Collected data
==============================
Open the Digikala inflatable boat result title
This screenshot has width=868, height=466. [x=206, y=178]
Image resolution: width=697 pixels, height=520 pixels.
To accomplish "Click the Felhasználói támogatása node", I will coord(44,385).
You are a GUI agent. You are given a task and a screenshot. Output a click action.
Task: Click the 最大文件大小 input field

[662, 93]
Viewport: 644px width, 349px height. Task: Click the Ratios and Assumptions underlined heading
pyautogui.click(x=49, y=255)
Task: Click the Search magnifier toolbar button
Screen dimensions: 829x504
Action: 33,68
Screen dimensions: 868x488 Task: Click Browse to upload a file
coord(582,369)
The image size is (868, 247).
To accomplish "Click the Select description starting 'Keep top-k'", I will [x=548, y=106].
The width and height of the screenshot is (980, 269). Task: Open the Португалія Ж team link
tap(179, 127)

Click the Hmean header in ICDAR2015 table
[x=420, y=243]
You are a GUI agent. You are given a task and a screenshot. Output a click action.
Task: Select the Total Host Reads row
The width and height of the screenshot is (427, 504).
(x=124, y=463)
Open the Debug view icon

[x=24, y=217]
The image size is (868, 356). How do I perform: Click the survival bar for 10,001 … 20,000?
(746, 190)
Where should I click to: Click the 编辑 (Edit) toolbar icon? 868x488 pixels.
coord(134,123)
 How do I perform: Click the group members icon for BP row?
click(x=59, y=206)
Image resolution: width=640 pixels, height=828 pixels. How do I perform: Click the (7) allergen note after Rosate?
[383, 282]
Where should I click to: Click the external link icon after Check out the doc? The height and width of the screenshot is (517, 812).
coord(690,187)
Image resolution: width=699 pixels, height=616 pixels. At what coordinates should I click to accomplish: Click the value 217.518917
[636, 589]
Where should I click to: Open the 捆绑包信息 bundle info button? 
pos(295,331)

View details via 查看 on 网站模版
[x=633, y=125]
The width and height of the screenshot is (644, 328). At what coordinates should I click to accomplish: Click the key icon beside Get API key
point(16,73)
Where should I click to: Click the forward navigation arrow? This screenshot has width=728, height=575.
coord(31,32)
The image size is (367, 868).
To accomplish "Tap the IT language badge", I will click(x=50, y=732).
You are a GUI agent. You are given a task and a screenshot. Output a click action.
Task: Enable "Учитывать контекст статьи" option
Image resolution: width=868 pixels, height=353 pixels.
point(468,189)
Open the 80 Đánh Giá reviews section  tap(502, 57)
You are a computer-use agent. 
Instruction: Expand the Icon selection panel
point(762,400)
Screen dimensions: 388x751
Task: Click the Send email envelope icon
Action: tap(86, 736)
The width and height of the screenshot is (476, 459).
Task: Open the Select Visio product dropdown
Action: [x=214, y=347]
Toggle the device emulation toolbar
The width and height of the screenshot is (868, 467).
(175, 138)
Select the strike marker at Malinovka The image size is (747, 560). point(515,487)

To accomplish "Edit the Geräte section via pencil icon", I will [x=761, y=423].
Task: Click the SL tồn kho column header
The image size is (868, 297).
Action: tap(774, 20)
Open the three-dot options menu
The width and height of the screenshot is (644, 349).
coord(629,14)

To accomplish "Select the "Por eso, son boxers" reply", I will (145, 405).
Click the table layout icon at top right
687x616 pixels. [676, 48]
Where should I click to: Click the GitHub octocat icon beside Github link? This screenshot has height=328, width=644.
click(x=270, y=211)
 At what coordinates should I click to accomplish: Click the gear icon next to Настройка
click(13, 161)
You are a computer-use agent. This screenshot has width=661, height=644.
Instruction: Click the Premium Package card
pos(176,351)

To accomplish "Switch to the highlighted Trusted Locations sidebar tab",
==============================
How to complete this task: Report all lines of the data that include the word "section".

Exercise output:
Open the 80 Đánh Giá reviews section  tap(502, 57)
To accomplish "Edit the Geräte section via pencil icon", I will [x=761, y=423].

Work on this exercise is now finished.